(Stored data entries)

▬▬▬▬▬▬▬▬▬▬

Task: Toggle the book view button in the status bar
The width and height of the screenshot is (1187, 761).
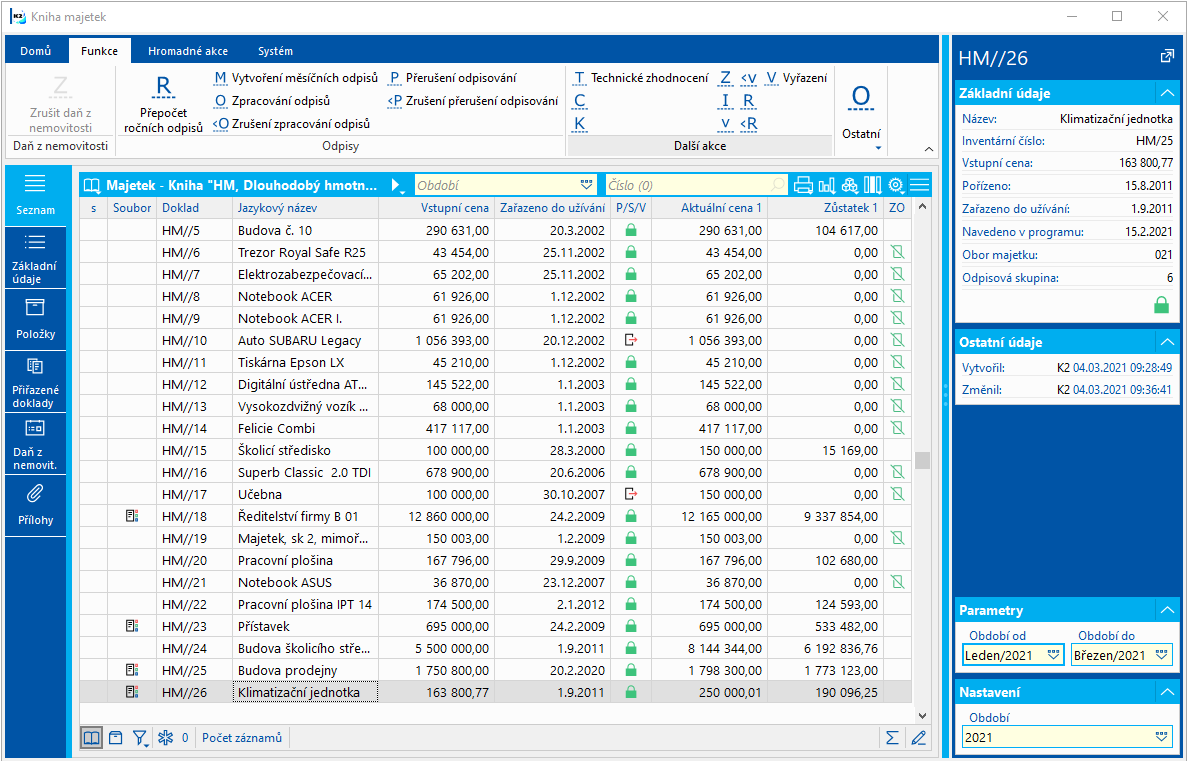Action: click(x=91, y=738)
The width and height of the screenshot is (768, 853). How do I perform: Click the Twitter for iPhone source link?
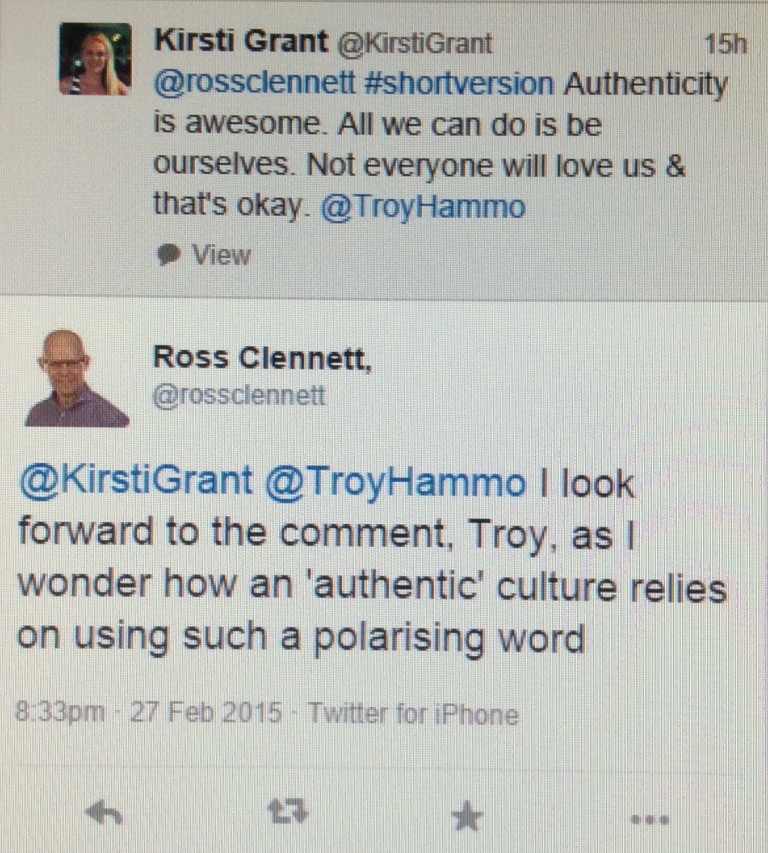(x=413, y=715)
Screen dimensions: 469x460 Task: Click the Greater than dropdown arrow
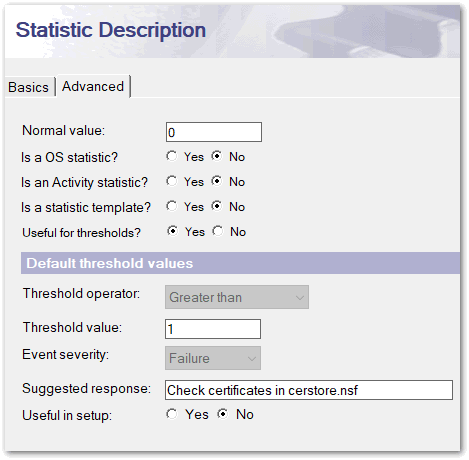point(300,297)
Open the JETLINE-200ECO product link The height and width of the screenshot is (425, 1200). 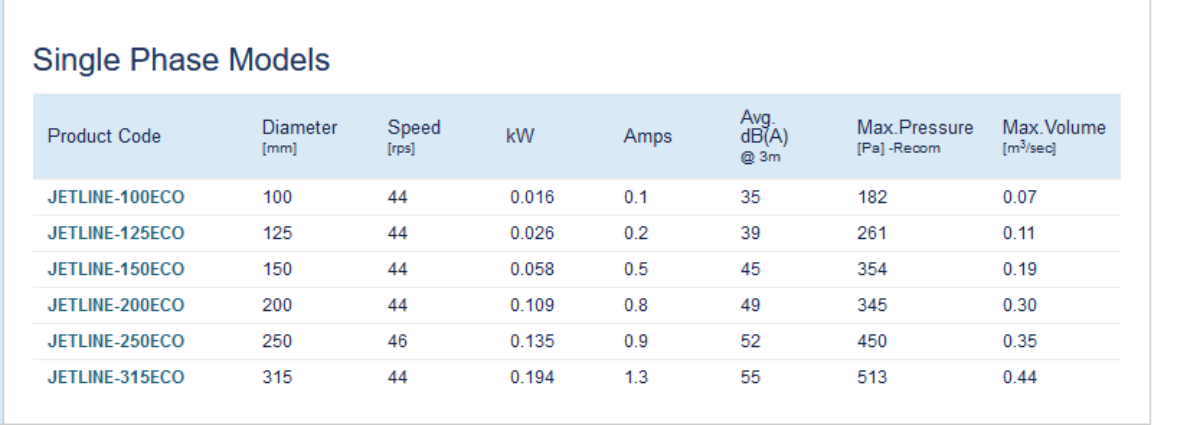(116, 305)
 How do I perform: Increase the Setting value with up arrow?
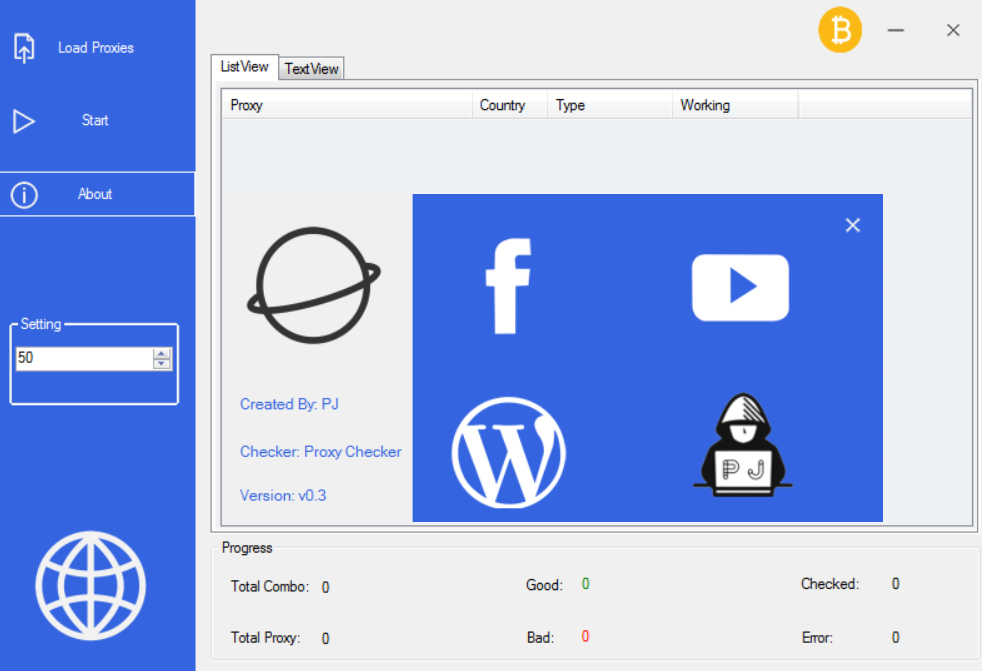162,353
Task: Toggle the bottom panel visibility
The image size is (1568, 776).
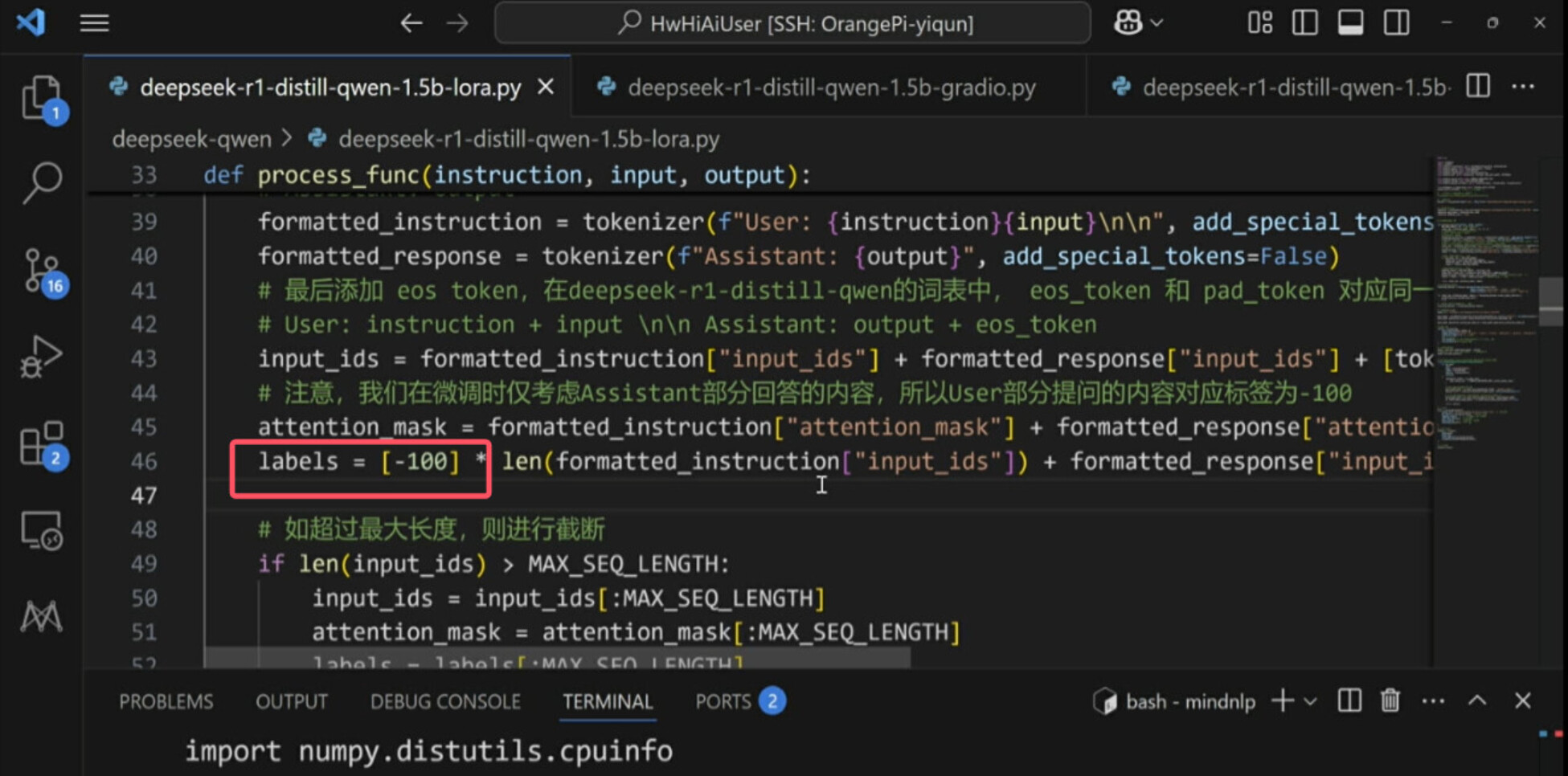Action: tap(1350, 23)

▬▬▬▬▬▬▬▬▬▬

Task directions: Filter the records above, keeping each line that contains the word "Toggle".

Expected answer:
Task: Toggle the book view button in the status bar
Task: Toggle the bottom panel visibility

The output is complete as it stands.